**The problem**
Render the data from the line containing "Where should I click to: Switch to the" through the end of the data as a two-column CSV with the headers text and answer. Use one row for each text-and-answer pair, and quote each field with its line breaks replaced by spaces.

**Entries shown**
- - - - - - -

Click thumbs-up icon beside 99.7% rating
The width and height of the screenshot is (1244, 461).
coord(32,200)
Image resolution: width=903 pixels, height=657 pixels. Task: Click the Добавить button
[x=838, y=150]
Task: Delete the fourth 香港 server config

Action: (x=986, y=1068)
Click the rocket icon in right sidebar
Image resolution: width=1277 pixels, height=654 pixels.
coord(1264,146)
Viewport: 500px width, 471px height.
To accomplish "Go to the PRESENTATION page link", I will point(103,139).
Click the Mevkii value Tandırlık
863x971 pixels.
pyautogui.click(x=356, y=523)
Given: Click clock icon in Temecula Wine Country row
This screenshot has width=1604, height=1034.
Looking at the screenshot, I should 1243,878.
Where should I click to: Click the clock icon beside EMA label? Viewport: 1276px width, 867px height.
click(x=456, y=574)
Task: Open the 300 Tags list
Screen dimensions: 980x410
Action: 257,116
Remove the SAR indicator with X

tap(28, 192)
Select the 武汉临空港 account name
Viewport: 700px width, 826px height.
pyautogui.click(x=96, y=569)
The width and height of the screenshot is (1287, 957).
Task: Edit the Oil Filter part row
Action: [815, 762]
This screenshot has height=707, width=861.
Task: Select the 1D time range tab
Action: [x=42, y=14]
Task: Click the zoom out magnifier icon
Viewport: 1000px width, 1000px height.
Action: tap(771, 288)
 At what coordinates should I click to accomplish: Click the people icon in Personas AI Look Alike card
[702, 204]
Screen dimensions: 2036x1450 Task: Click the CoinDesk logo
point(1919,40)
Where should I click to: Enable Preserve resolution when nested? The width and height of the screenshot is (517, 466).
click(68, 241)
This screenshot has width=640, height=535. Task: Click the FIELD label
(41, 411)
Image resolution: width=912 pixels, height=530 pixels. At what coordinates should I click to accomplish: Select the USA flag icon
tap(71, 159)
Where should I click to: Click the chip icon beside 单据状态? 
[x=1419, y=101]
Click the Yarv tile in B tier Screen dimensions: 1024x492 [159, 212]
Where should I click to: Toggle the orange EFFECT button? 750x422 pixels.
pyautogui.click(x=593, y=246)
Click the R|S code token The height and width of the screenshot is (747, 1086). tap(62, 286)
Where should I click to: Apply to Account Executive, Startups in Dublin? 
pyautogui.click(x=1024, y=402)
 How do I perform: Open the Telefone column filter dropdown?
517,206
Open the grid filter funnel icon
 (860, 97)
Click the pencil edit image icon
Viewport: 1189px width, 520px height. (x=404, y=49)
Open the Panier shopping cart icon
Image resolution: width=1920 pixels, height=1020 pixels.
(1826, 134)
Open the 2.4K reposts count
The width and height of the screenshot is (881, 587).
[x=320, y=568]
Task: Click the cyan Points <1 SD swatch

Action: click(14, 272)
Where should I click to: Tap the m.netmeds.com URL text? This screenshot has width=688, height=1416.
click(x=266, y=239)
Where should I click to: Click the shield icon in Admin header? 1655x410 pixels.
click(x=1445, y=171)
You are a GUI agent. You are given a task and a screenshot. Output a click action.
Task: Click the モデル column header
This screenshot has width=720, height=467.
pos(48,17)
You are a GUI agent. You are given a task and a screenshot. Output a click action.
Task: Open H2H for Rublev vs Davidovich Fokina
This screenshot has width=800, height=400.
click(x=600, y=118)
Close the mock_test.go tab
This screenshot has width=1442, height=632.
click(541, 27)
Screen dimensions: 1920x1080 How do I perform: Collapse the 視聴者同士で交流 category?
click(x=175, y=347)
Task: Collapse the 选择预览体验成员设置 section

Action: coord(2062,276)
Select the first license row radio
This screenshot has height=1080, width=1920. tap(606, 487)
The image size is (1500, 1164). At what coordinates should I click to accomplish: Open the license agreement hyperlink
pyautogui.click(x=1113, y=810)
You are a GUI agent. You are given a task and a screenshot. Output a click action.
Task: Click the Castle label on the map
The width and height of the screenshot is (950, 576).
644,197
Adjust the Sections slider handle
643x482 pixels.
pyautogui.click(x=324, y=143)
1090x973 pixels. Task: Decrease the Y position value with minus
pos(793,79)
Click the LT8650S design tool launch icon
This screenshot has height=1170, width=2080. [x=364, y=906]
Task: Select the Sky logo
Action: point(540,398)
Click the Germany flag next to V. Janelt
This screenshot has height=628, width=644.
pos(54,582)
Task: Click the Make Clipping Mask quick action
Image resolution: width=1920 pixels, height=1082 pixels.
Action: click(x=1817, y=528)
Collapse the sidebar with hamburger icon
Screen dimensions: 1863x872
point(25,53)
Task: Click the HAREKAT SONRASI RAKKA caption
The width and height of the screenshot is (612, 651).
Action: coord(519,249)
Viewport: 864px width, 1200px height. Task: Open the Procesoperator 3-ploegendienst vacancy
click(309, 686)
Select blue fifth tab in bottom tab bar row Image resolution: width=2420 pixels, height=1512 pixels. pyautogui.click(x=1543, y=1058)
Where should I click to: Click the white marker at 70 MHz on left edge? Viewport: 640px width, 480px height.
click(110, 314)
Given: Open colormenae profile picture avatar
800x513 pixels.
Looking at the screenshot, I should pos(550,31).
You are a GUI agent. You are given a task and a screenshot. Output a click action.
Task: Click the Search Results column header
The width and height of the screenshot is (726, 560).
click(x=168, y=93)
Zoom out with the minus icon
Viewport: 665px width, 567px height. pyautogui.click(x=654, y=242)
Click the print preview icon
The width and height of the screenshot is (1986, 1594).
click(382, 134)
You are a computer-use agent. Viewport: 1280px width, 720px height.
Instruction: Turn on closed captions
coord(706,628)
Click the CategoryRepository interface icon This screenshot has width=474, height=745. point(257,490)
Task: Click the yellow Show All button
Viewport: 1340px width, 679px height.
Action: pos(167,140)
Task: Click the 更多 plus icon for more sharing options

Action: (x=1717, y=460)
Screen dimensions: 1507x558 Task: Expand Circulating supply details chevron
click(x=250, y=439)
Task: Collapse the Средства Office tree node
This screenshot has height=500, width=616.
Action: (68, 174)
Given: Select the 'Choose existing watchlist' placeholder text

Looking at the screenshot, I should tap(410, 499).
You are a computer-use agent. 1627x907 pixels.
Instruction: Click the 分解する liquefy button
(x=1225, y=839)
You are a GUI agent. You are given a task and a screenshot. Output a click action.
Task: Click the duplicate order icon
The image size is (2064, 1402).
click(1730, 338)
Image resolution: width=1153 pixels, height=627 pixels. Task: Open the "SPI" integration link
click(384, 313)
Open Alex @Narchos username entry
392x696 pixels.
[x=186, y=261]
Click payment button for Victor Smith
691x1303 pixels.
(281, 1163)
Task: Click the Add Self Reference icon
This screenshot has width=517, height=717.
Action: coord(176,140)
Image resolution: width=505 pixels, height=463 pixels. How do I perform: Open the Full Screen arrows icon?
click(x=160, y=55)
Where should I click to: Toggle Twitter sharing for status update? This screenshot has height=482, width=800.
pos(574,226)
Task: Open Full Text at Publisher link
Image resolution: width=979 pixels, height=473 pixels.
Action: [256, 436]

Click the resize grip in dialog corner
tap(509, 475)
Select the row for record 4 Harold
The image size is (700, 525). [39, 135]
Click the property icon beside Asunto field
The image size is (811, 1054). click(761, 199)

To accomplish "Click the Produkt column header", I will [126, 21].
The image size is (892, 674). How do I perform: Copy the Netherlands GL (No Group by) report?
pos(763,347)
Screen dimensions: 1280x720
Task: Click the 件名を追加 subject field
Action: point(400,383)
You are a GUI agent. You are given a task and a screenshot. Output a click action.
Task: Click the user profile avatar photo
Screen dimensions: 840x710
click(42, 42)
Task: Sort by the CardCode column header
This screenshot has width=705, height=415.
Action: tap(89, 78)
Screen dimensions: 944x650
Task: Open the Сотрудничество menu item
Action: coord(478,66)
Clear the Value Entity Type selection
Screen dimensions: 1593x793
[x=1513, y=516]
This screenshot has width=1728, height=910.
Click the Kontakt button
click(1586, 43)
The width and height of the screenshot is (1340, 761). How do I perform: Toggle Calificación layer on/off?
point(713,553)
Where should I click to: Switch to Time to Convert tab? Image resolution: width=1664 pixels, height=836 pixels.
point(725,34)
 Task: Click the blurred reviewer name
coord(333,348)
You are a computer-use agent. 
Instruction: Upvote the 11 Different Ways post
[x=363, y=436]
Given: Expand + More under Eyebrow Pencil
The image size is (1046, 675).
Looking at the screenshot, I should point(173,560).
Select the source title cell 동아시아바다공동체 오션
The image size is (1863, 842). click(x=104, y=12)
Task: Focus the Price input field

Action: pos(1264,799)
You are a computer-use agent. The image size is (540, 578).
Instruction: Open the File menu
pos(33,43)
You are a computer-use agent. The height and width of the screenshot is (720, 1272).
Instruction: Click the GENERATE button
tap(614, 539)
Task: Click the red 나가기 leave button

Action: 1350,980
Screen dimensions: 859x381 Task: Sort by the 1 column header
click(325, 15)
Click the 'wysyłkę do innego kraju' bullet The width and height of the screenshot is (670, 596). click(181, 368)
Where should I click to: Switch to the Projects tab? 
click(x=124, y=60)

- - - - - - -

**Reply**
text,answer
"Where should I click to: Switch to the Projects tab?","click(x=124, y=60)"